Mengatur pemenang lelang untuk tim sukses
KPK mengungkapkan bahwa Ardito mengatur pemenang tender proyek pemerintah agar dimenangkan oleh perusahaan milik tim pemenangan dirinya saat Pilkada 2024. Ia meminta bantuan Anggota DPRD Riki Hendra Saputra dan Sekretaris Bapenda, Iswantoro, untuk memuluskan pengondisian proyek tersebut.
“Atas pengondisian tersebut, pada periode Februari-November 2025, Ardito Wijaya diduga menerima fee senilai Rp 5,25 miliar dari sejumlah rekanan atau penyedia barang dan jasa melalui adiknya dan Riki Hendra Saputra,” ujar Mungki.
Selain itu, Ardito juga menerima uang Rp 500 juta dari Direktur PT Elkaka Mandiri Mohamad Lukman Sjamsuri terkait paket pengadaan alat kesehatan di Dinas Kesehatan Lampung Tengah.

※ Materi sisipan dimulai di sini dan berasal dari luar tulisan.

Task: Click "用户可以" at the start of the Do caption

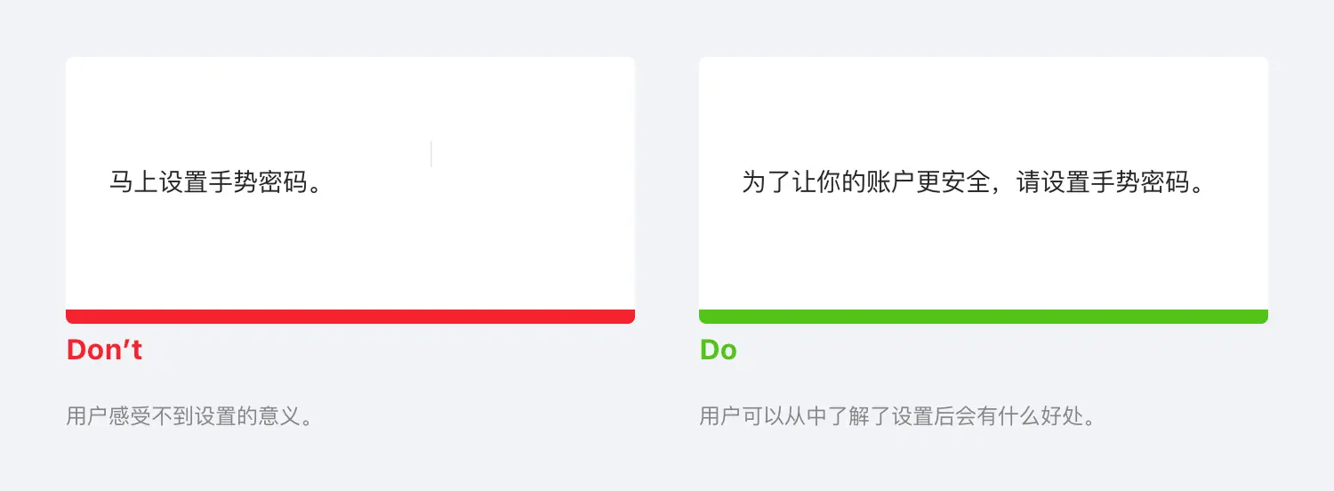Action: pos(740,416)
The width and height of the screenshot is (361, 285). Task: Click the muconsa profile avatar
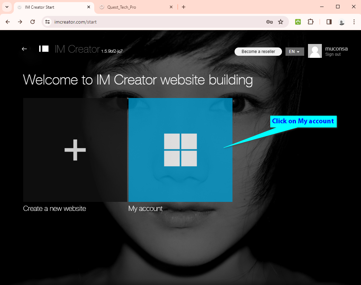pos(315,51)
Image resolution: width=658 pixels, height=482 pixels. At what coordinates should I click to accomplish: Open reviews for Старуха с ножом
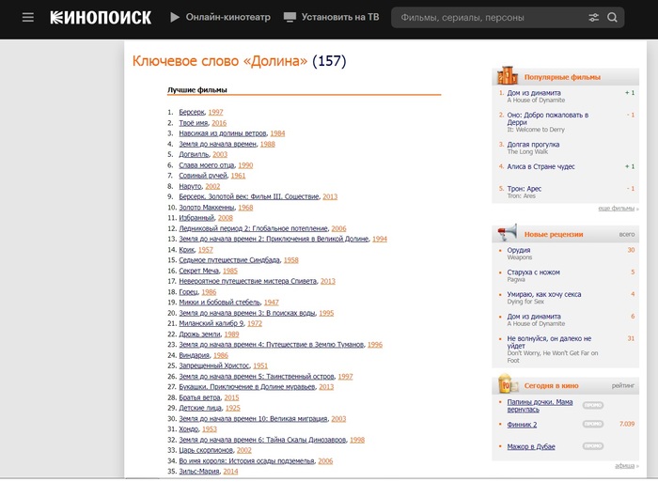coord(533,272)
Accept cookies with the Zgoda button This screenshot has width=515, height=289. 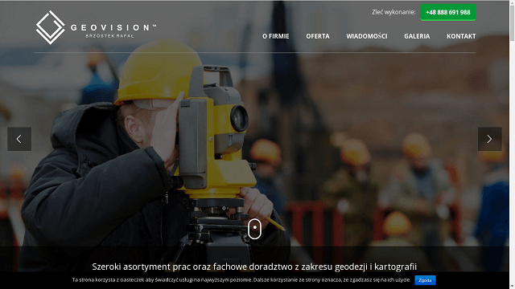(425, 280)
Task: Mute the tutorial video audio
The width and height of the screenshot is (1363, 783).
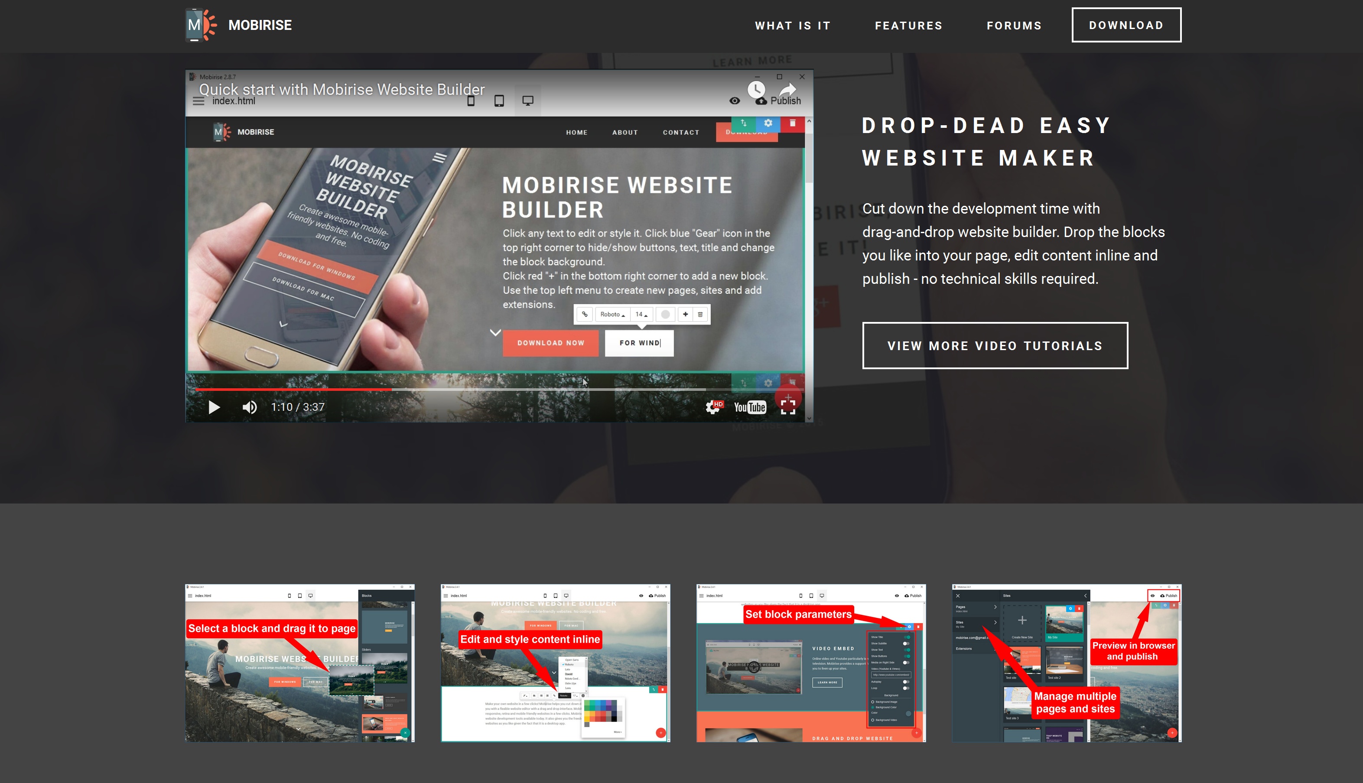Action: coord(250,406)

“Sehingga total aliran uang yang diterima AW mencapai kurang lebih Rp 5,75 miliar,” kata dia.
Uang tunai dan emas disita dari rumah Bupati
Dalam operasi senyap, KPK menyita uang tunai Rp 193 juta dari rumah pribadi Ardito dan adiknya Ranu Hari Prasetyo. Selain itu, KPK juga menyita logam mulia berupa emas seberat 850 gram dari rumah Ranu.
Para tersangka ditahan 20 hari
Kelima tersangka kini ditahan untuk masa 20 hari pertama, mulai 10–29 Desember 2025, di Rutan KPK Cabang Gedung Merah Putih dan Gedung C1.
Ardito, Anton Wibowo, Riki Hendra, dan Ranu Hadi sebagai pihak penerima disangkakan melanggar Pasal 12 huruf a atau Pasal 12 huruf b atau Pasal 11 atau Pasal 12B Undang-Undang Tipikor. Sementara Mohamad Lukman Sjamsuri sebagai pemberi disangkakan melanggar Pasal 5 Ayat (1) huruf a atau huruf b atau Pasal 13 UU Tipikor.